• Exercise prompt: Copy out every one of the records below word for word, with nothing changed or left out.

□ □ □ □ □ □ □

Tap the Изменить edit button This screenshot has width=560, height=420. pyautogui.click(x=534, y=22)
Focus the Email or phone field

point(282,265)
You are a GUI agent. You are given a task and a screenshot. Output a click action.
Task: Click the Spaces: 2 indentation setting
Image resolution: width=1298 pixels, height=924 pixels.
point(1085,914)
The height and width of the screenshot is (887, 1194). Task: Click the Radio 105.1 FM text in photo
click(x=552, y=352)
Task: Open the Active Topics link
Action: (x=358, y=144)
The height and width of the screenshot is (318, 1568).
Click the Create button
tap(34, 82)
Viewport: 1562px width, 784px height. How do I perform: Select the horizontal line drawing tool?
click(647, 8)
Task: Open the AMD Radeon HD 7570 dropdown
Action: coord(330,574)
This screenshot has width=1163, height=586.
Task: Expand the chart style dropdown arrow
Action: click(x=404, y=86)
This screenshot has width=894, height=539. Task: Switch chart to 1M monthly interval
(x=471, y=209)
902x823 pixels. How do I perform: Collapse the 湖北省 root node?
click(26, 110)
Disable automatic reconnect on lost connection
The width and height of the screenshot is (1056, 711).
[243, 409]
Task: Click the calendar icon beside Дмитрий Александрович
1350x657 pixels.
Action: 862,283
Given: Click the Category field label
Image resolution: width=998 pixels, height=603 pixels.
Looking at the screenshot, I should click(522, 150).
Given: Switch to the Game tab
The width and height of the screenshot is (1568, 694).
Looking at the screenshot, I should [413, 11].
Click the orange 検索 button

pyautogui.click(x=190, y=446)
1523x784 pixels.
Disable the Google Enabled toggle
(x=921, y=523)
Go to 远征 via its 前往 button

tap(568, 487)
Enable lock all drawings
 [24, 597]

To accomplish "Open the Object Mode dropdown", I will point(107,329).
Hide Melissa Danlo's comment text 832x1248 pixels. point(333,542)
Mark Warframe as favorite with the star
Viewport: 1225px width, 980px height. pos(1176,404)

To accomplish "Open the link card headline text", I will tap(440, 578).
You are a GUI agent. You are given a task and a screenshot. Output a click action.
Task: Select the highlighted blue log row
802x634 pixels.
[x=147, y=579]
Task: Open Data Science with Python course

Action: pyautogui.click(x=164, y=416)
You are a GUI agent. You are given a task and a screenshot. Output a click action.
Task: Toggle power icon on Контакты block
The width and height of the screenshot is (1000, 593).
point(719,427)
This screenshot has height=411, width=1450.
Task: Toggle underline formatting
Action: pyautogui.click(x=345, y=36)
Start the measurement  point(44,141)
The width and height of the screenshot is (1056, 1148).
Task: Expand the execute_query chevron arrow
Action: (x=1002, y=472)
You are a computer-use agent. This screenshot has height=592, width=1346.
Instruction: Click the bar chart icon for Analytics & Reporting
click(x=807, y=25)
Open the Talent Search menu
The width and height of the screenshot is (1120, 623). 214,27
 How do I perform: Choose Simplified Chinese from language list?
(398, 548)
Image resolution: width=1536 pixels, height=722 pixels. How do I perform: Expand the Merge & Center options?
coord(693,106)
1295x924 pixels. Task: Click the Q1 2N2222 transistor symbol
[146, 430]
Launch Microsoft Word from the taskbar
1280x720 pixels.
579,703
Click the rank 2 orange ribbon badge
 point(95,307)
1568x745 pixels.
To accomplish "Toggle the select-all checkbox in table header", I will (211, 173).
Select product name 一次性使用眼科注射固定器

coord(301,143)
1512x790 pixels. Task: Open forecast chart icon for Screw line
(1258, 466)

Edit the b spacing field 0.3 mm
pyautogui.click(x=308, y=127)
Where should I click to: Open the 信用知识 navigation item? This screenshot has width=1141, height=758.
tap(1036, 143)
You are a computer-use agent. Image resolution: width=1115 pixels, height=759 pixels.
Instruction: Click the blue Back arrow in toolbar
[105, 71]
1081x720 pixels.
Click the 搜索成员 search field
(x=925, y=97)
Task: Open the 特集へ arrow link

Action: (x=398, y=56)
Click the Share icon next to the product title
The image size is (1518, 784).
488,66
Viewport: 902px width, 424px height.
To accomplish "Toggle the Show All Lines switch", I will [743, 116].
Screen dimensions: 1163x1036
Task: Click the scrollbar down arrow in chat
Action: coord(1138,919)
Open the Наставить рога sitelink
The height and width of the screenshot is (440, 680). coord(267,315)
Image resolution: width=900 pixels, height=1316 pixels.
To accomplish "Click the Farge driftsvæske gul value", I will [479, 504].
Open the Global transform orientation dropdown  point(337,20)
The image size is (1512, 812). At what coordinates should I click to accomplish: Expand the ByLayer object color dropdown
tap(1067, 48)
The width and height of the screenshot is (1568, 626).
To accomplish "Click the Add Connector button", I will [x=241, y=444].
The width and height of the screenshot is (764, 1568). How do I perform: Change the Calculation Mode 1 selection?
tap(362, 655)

□ □ □ □ □ □ □

• Answer to the problem:
Tap the Изменить edit button This screenshot has width=560, height=420. pyautogui.click(x=534, y=22)
Focus the Email or phone field

point(282,265)
You are a GUI agent. You are given a task and a screenshot. Output a click action.
Task: Click the Spaces: 2 indentation setting
Image resolution: width=1298 pixels, height=924 pixels.
point(1085,914)
The height and width of the screenshot is (887, 1194). Task: Click the Radio 105.1 FM text in photo
click(x=552, y=352)
Task: Open the Active Topics link
Action: (x=358, y=144)
The height and width of the screenshot is (318, 1568).
Click the Create button
tap(34, 82)
Viewport: 1562px width, 784px height. How do I perform: Select the horizontal line drawing tool?
click(647, 8)
Task: Open the AMD Radeon HD 7570 dropdown
Action: coord(330,574)
This screenshot has width=1163, height=586.
Task: Expand the chart style dropdown arrow
Action: click(x=404, y=86)
This screenshot has width=894, height=539. Task: Switch chart to 1M monthly interval
(x=471, y=209)
902x823 pixels. How do I perform: Collapse the 湖北省 root node?
click(26, 110)
Disable automatic reconnect on lost connection
The width and height of the screenshot is (1056, 711).
[243, 409]
Task: Click the calendar icon beside Дмитрий Александрович
1350x657 pixels.
Action: 862,283
Given: Click the Category field label
Image resolution: width=998 pixels, height=603 pixels.
Looking at the screenshot, I should click(522, 150).
Given: Switch to the Game tab
The width and height of the screenshot is (1568, 694).
Looking at the screenshot, I should [413, 11].
Click the orange 検索 button

pyautogui.click(x=190, y=446)
1523x784 pixels.
Disable the Google Enabled toggle
(x=921, y=523)
Go to 远征 via its 前往 button

tap(568, 487)
Enable lock all drawings
 [24, 597]

To accomplish "Open the Object Mode dropdown", I will point(107,329).
Hide Melissa Danlo's comment text 832x1248 pixels. point(333,542)
Mark Warframe as favorite with the star
Viewport: 1225px width, 980px height. pos(1176,404)

To accomplish "Open the link card headline text", I will tap(440, 578).
You are a GUI agent. You are given a task and a screenshot. Output a click action.
Task: Select the highlighted blue log row
802x634 pixels.
[x=147, y=579]
Task: Open Data Science with Python course

Action: pyautogui.click(x=164, y=416)
You are a GUI agent. You are given a task and a screenshot. Output a click action.
Task: Toggle power icon on Контакты block
The width and height of the screenshot is (1000, 593).
point(719,427)
This screenshot has height=411, width=1450.
Task: Toggle underline formatting
Action: pyautogui.click(x=345, y=36)
Start the measurement  point(44,141)
The width and height of the screenshot is (1056, 1148).
Task: Expand the execute_query chevron arrow
Action: (x=1002, y=472)
You are a computer-use agent. This screenshot has height=592, width=1346.
Instruction: Click the bar chart icon for Analytics & Reporting
click(x=807, y=25)
Open the Talent Search menu
The width and height of the screenshot is (1120, 623). 214,27
 How do I perform: Choose Simplified Chinese from language list?
(398, 548)
Image resolution: width=1536 pixels, height=722 pixels. How do I perform: Expand the Merge & Center options?
coord(693,106)
1295x924 pixels. Task: Click the Q1 2N2222 transistor symbol
[146, 430]
Launch Microsoft Word from the taskbar
1280x720 pixels.
579,703
Click the rank 2 orange ribbon badge
 point(95,307)
1568x745 pixels.
To accomplish "Toggle the select-all checkbox in table header", I will (211, 173).
Select product name 一次性使用眼科注射固定器

coord(301,143)
1512x790 pixels. Task: Open forecast chart icon for Screw line
(1258, 466)

Edit the b spacing field 0.3 mm
pyautogui.click(x=308, y=127)
Where should I click to: Open the 信用知识 navigation item? This screenshot has width=1141, height=758.
tap(1036, 143)
You are a computer-use agent. Image resolution: width=1115 pixels, height=759 pixels.
Instruction: Click the blue Back arrow in toolbar
[105, 71]
1081x720 pixels.
Click the 搜索成员 search field
(x=925, y=97)
Task: Open the 特集へ arrow link

Action: (x=398, y=56)
Click the Share icon next to the product title
The image size is (1518, 784).
488,66
Viewport: 902px width, 424px height.
To accomplish "Toggle the Show All Lines switch", I will [743, 116].
Screen dimensions: 1163x1036
Task: Click the scrollbar down arrow in chat
Action: coord(1138,919)
Open the Наставить рога sitelink
The height and width of the screenshot is (440, 680). coord(267,315)
Image resolution: width=900 pixels, height=1316 pixels.
To accomplish "Click the Farge driftsvæske gul value", I will [479, 504].
Open the Global transform orientation dropdown  point(337,20)
The image size is (1512, 812). At what coordinates should I click to accomplish: Expand the ByLayer object color dropdown
tap(1067, 48)
The width and height of the screenshot is (1568, 626).
To accomplish "Click the Add Connector button", I will [x=241, y=444].
The width and height of the screenshot is (764, 1568). How do I perform: Change the Calculation Mode 1 selection?
tap(362, 655)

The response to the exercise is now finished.